Over spring break I went to Ohio, where I’m from. I call Ohio home-home and LA home. I have a need to return two to three times a year. Not being able to visit these last few years has messed up my arc of what a year needs to include for my general well being. A trip home-home includes not only time with my family but a return to the land. This past trip included spotting a male cardinal in all his red glory, observing a squirrel taking a daily afternoon nap on the top of my sister’s fence, and driving by wild turkeys hanging out on the side of 33 (not, “The 33”). On April 1, it snowed and hailed, though buds were bursting their way through bit by bit, the Forsythia flashing their fantastic yellow first. 
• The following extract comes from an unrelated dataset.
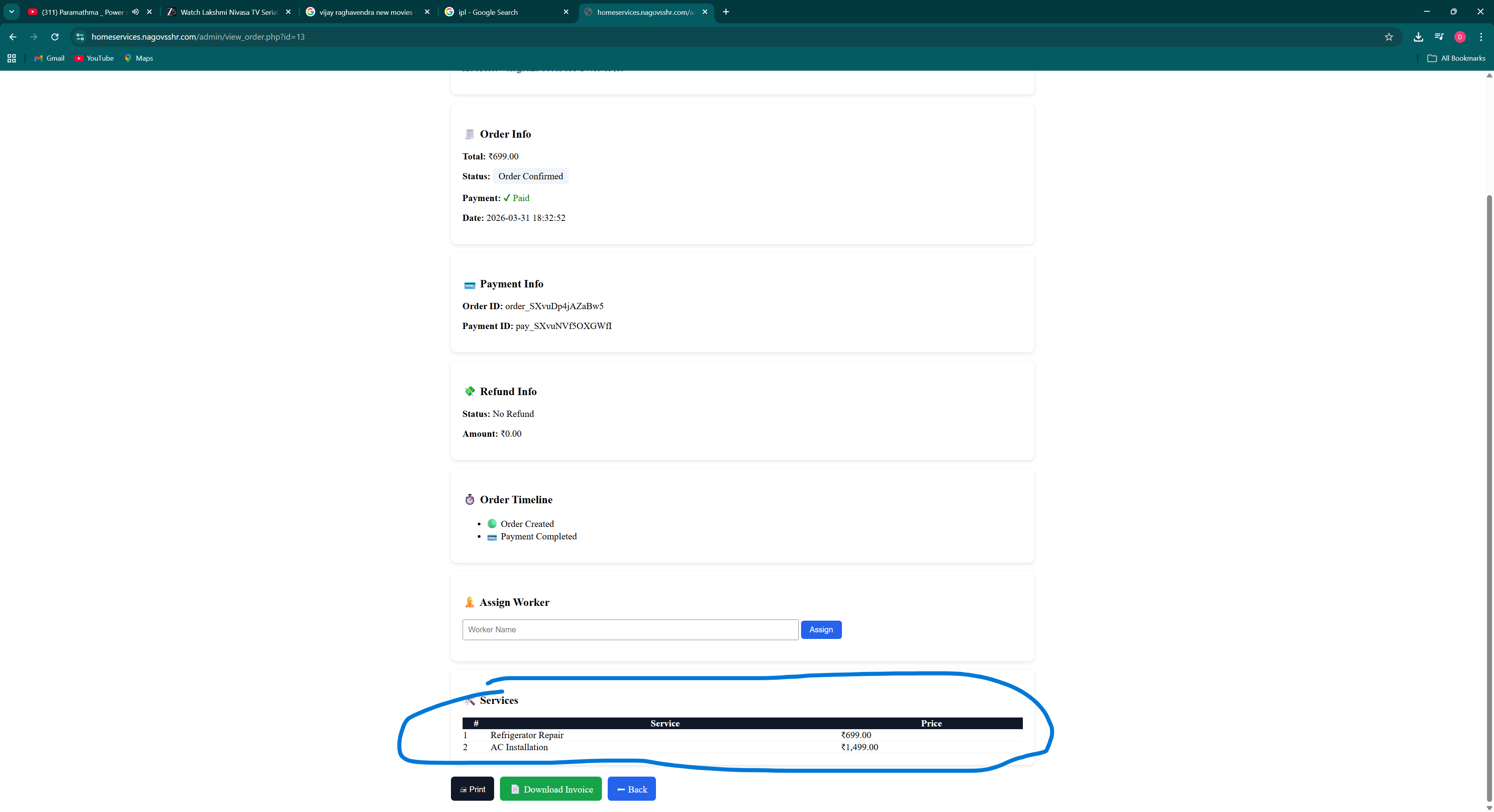This screenshot has width=1494, height=812.
Task: Expand the tab search dropdown arrow
Action: coord(12,12)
My trips home are, of course, marked by family and food. I had third helpings of my Uncle Mike’s rice pudding and I couldn’t stop dipping my Wheat Thins into the cream cheese pepper jelly spread my sister Stavra had out. (She added red peppers canned from last summer’s vegetable garden.) We told stories about my dad’s cousin Lefty, how my dad called forsythias “For Cynthia’s,” discussed the war in Ukraine, and ran frequent weather reports with one another. It was consistently 40-something-degrees, gray, and most often raining which served as a perfect excuse for staying inside and eating Wheat Thins and rice pudding. I was aware of my worry for the flowers that had already arrived, wondering if they could survive the frigid cold. They can and they do each spring.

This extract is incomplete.